Recorded data:
———
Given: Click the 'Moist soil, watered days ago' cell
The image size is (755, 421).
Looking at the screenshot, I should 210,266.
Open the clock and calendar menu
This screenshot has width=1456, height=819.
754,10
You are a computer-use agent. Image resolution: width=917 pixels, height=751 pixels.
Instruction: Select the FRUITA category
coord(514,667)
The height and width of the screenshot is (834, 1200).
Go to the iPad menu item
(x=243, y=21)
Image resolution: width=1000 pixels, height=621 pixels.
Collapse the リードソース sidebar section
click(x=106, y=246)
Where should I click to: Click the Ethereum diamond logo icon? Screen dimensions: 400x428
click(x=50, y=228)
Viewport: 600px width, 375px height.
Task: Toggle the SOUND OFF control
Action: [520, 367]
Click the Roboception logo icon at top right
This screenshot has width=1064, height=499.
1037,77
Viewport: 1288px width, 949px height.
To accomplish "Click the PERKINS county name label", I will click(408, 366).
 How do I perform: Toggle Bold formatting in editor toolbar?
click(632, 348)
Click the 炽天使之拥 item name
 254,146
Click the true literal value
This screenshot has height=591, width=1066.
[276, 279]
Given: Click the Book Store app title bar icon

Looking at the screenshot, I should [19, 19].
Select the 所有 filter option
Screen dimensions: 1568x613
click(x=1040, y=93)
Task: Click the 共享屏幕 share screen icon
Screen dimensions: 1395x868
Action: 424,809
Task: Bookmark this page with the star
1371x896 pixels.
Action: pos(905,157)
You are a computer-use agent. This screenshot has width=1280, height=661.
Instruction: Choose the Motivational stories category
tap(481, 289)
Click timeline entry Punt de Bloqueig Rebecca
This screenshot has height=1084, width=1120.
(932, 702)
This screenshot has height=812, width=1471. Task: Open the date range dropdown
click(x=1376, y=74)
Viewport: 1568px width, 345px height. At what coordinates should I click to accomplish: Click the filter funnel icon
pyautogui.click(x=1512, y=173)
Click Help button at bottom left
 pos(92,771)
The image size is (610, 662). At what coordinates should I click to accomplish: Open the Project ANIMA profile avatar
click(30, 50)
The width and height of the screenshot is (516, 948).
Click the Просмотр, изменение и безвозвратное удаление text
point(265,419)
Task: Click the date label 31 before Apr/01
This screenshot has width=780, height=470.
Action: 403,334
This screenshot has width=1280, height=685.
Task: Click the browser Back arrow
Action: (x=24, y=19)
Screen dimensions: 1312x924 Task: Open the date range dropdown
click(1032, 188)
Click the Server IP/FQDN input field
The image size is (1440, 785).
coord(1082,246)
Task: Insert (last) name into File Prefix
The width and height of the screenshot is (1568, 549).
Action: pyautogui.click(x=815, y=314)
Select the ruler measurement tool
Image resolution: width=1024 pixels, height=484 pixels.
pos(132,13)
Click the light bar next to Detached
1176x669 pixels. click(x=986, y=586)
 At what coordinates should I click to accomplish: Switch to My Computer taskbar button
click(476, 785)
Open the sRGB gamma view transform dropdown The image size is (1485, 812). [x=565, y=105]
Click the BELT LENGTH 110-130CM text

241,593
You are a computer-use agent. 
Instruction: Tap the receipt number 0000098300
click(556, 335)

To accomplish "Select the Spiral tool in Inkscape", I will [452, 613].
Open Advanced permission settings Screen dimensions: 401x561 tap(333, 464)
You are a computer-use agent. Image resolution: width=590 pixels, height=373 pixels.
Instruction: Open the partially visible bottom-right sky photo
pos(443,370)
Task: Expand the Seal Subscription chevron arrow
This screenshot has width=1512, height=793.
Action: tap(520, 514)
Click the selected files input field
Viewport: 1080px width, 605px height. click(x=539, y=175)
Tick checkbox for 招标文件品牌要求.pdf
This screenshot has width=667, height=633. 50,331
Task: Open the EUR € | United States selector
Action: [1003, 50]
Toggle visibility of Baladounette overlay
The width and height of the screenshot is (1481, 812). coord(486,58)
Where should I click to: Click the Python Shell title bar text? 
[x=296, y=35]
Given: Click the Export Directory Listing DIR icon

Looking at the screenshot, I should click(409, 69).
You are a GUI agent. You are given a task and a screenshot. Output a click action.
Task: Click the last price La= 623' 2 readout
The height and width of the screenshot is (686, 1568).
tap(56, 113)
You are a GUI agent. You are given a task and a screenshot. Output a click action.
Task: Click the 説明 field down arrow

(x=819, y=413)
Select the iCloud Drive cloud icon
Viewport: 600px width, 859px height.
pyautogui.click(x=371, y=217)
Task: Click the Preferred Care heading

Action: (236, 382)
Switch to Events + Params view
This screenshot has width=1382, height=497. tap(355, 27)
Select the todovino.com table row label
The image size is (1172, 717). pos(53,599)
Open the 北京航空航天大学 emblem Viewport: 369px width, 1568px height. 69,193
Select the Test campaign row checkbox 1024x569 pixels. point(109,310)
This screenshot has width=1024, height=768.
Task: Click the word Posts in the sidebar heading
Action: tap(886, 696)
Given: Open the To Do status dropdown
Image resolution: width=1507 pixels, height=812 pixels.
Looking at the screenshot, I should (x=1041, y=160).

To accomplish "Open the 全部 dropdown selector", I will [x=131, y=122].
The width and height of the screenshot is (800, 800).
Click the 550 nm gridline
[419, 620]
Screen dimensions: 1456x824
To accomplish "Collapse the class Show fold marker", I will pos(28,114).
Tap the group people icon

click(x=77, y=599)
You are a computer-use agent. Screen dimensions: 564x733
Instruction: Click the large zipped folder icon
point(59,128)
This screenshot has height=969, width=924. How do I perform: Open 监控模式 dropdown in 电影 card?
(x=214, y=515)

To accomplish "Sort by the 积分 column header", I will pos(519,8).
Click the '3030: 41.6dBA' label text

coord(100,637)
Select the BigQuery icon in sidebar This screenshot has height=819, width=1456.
———
Rewrite all the records above, replacing each "Instruction" with "Command" and leaving everything else unchanged.

— RESULT OF THE TASK —
Given: Click the 'Moist soil, watered days ago' cell
The image size is (755, 421).
Looking at the screenshot, I should 210,266.
Open the clock and calendar menu
This screenshot has width=1456, height=819.
754,10
You are a computer-use agent. Image resolution: width=917 pixels, height=751 pixels.
Command: Select the FRUITA category
coord(514,667)
The height and width of the screenshot is (834, 1200).
Go to the iPad menu item
(x=243, y=21)
Image resolution: width=1000 pixels, height=621 pixels.
Collapse the リードソース sidebar section
click(x=106, y=246)
Where should I click to: Click the Ethereum diamond logo icon? Screen dimensions: 400x428
click(x=50, y=228)
Viewport: 600px width, 375px height.
Task: Toggle the SOUND OFF control
Action: [520, 367]
Click the Roboception logo icon at top right
This screenshot has width=1064, height=499.
1037,77
Viewport: 1288px width, 949px height.
To accomplish "Click the PERKINS county name label", I will click(408, 366).
 How do I perform: Toggle Bold formatting in editor toolbar?
click(632, 348)
Click the 炽天使之拥 item name
 254,146
Click the true literal value
This screenshot has height=591, width=1066.
[276, 279]
Given: Click the Book Store app title bar icon

Looking at the screenshot, I should [19, 19].
Select the 所有 filter option
Screen dimensions: 1568x613
click(x=1040, y=93)
Task: Click the 共享屏幕 share screen icon
Screen dimensions: 1395x868
Action: 424,809
Task: Bookmark this page with the star
1371x896 pixels.
Action: pos(905,157)
You are a computer-use agent. This screenshot has width=1280, height=661.
Command: Choose the Motivational stories category
tap(481, 289)
Click timeline entry Punt de Bloqueig Rebecca
This screenshot has height=1084, width=1120.
(932, 702)
This screenshot has height=812, width=1471. Task: Open the date range dropdown
click(x=1376, y=74)
Viewport: 1568px width, 345px height. At what coordinates should I click to accomplish: Click the filter funnel icon
pyautogui.click(x=1512, y=173)
Click Help button at bottom left
 pos(92,771)
The image size is (610, 662). At what coordinates should I click to accomplish: Open the Project ANIMA profile avatar
click(30, 50)
The width and height of the screenshot is (516, 948).
Click the Просмотр, изменение и безвозвратное удаление text
point(265,419)
Task: Click the date label 31 before Apr/01
This screenshot has width=780, height=470.
Action: 403,334
This screenshot has width=1280, height=685.
Task: Click the browser Back arrow
Action: (x=24, y=19)
Screen dimensions: 1312x924 Task: Open the date range dropdown
click(1032, 188)
Click the Server IP/FQDN input field
The image size is (1440, 785).
coord(1082,246)
Task: Insert (last) name into File Prefix
The width and height of the screenshot is (1568, 549).
Action: pyautogui.click(x=815, y=314)
Select the ruler measurement tool
Image resolution: width=1024 pixels, height=484 pixels.
pos(132,13)
Click the light bar next to Detached
1176x669 pixels. click(x=986, y=586)
 At what coordinates should I click to accomplish: Switch to My Computer taskbar button
click(476, 785)
Open the sRGB gamma view transform dropdown The image size is (1485, 812). [x=565, y=105]
Click the BELT LENGTH 110-130CM text

241,593
You are a computer-use agent. 
Command: Tap the receipt number 0000098300
click(556, 335)

To accomplish "Select the Spiral tool in Inkscape", I will [452, 613].
Open Advanced permission settings Screen dimensions: 401x561 tap(333, 464)
You are a computer-use agent. Image resolution: width=590 pixels, height=373 pixels.
Command: Open the partially visible bottom-right sky photo
pos(443,370)
Task: Expand the Seal Subscription chevron arrow
This screenshot has width=1512, height=793.
Action: tap(520, 514)
Click the selected files input field
Viewport: 1080px width, 605px height. click(x=539, y=175)
Tick checkbox for 招标文件品牌要求.pdf
This screenshot has width=667, height=633. 50,331
Task: Open the EUR € | United States selector
Action: [1003, 50]
Toggle visibility of Baladounette overlay
The width and height of the screenshot is (1481, 812). coord(486,58)
Where should I click to: Click the Python Shell title bar text? 
[x=296, y=35]
Given: Click the Export Directory Listing DIR icon

Looking at the screenshot, I should click(409, 69).
You are a GUI agent. You are given a task and a screenshot. Output a click action.
Task: Click the last price La= 623' 2 readout
The height and width of the screenshot is (686, 1568).
tap(56, 113)
You are a GUI agent. You are given a task and a screenshot. Output a click action.
Task: Click the 説明 field down arrow

(x=819, y=413)
Select the iCloud Drive cloud icon
Viewport: 600px width, 859px height.
pyautogui.click(x=371, y=217)
Task: Click the Preferred Care heading

Action: (236, 382)
Switch to Events + Params view
This screenshot has width=1382, height=497. tap(355, 27)
Select the todovino.com table row label
The image size is (1172, 717). pos(53,599)
Open the 北京航空航天大学 emblem Viewport: 369px width, 1568px height. 69,193
Select the Test campaign row checkbox 1024x569 pixels. point(109,310)
This screenshot has width=1024, height=768.
Task: Click the word Posts in the sidebar heading
Action: tap(886, 696)
Given: Open the To Do status dropdown
Image resolution: width=1507 pixels, height=812 pixels.
Looking at the screenshot, I should (x=1041, y=160).

To accomplish "Open the 全部 dropdown selector", I will [x=131, y=122].
The width and height of the screenshot is (800, 800).
Click the 550 nm gridline
[419, 620]
Screen dimensions: 1456x824
To accomplish "Collapse the class Show fold marker", I will pos(28,114).
Tap the group people icon

click(x=77, y=599)
You are a computer-use agent. Screen dimensions: 564x733
Command: Click the large zipped folder icon
point(59,128)
This screenshot has height=969, width=924. How do I perform: Open 监控模式 dropdown in 电影 card?
(x=214, y=515)

To accomplish "Sort by the 积分 column header", I will pos(519,8).
Click the '3030: 41.6dBA' label text

coord(100,637)
Select the BigQuery icon in sidebar This screenshot has height=819, width=1456.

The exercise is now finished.